**Obiettivo dell'esercizio:**
Rispondi a queste domande sul brano dedicato all'Età del Bronzo.
1. Da quale territorio proveniva lo stagno?
2. Quale toponimo aveva già fornito un indizio importante?
3. Quali ornamenti in faïence vengono citati come esempi?

L’Età del Bronzo è caratterizzata dalla rilevanza che assume la lavorazione dei metalli, dapprima il rame e poi appunto il bronzo, una lega di stagno e rame. Lo stagno proveniva dall’attuale Inghilterra e, attraverso un commercio di scambio su lunghe distanze, giungeva nelle varie regioni d’Europa.
Questo favorì la nascita di nuove professioni e una maggiore diversità sociale e, contestualmente, sorsero problemi riguardanti la sicurezza e la difesa dei luoghi più ricchi di risorse. Inoltre la maggior disponibilità di beni determinò probabilmente un aumento della popolazione, come dimostrato dal numero crescente dei siti ritrovati: e quello del lago Albano è uno dei più ricchi.
Nel villaggio delle Macine spicca, accanto alla raccolta a di strumenti da lavoro consunti, il ritrovamento di una grande quantità  di oggetti di bronzo che, secondo le analisi chimico-fisiche, non sono state realizzate per essere utilizzate, ma probabilmente per essere offerte agli déi o impiegate per usi ritualistici (torneremo a breve su questo punto).

Immagine dal paper “Il sito su impalcato ligneo del Villaggio delle macine a Castel Gandolfo”, Micaela Angle et Al.

Le analisi condotte su metalli del Villaggio delle macine, inoltre, hanno individuato tecniche e composizioni simili, confermando la presenza di una produzione locale di strumenti quali asce, pugnali e altri mezzi da lavoro. D’altro canto, un indizio importante ci era derivato già dal toponimo “Battiferro” con cui era stata ribattezzata la grotta coeva sul costone orientale del lago.
La presenza di numerosi ornamenti in faïence (ceramica verniciata o smaltata) come perle e bottoni, è un ulteriore elemento a favore di una pirotecnologia evoluta nel sito.

**Sezione dei dati:**
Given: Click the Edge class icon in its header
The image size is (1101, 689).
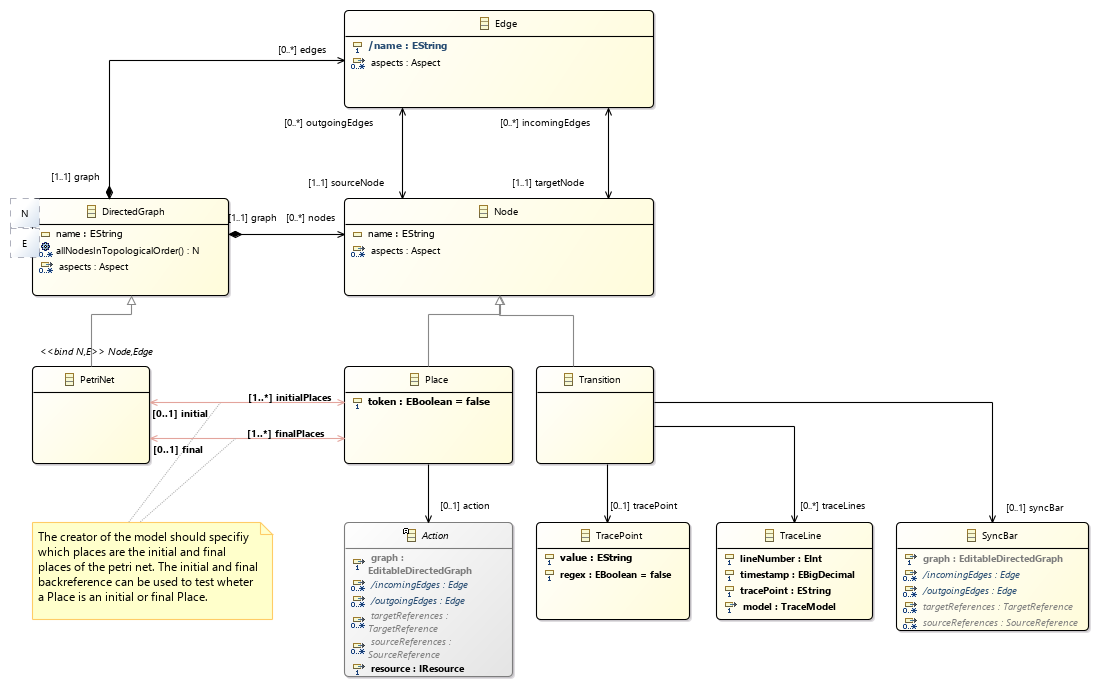Looking at the screenshot, I should (x=485, y=24).
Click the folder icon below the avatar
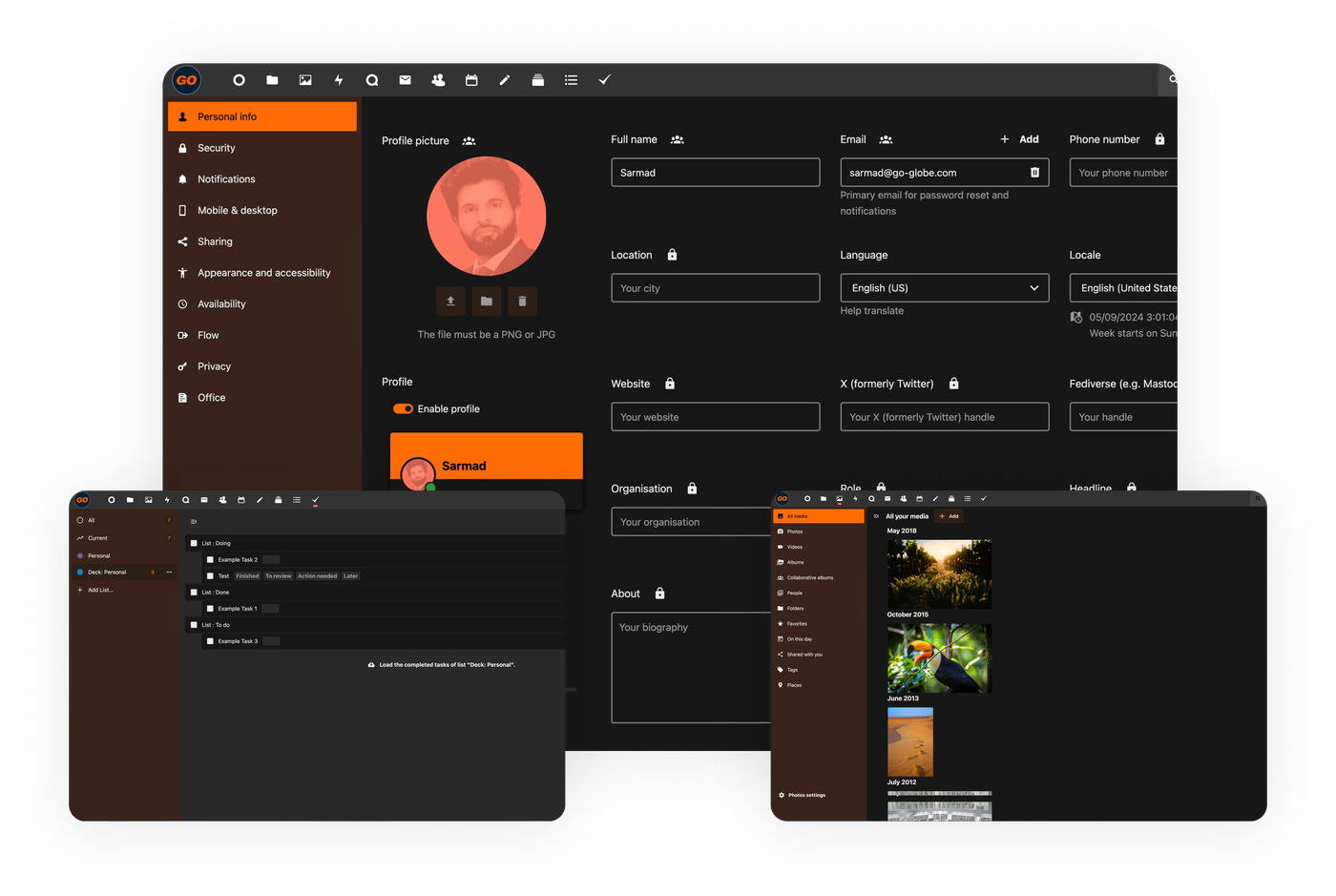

**Risposta attesa:**
1. Lo stagno proveniva dall'attuale Inghilterra.
2. Il toponimo è "Battiferro", il nome dato alla grotta coeva sul costone orientale del lago.
3. Vengono citati perle e bottoni.